### Requirement
State how many of the lines below contain the string "hamburger", treating uppercase and lowercase as different, and reply with only that number.

### Task data

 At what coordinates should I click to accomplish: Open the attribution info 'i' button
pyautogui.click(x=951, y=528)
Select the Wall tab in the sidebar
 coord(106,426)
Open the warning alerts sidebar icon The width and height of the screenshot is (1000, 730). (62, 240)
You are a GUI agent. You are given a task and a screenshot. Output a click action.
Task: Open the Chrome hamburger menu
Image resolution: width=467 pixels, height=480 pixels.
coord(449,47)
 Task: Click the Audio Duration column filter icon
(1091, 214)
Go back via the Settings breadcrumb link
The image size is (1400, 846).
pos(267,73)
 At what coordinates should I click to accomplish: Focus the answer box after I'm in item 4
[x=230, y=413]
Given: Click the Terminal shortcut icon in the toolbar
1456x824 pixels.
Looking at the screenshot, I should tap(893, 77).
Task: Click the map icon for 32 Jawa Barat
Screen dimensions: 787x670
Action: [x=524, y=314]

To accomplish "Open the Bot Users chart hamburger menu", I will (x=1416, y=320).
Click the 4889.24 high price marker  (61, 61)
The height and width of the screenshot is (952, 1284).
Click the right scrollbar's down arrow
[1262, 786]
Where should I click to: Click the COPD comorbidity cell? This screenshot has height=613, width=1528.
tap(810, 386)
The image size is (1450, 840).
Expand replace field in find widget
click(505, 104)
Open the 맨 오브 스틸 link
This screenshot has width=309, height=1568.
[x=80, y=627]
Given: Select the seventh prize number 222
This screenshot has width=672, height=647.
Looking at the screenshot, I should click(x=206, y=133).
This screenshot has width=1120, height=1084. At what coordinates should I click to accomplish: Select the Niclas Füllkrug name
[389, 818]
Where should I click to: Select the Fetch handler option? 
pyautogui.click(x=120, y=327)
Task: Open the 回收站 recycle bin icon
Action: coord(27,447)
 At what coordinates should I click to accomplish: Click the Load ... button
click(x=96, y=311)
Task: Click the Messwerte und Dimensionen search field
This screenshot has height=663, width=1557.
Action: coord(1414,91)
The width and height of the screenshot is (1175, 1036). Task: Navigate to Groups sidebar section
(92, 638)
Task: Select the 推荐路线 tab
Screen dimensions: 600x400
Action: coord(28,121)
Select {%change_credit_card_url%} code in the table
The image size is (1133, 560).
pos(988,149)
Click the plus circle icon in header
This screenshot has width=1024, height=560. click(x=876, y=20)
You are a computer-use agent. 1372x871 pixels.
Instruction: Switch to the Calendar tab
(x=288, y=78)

### Complete answer
2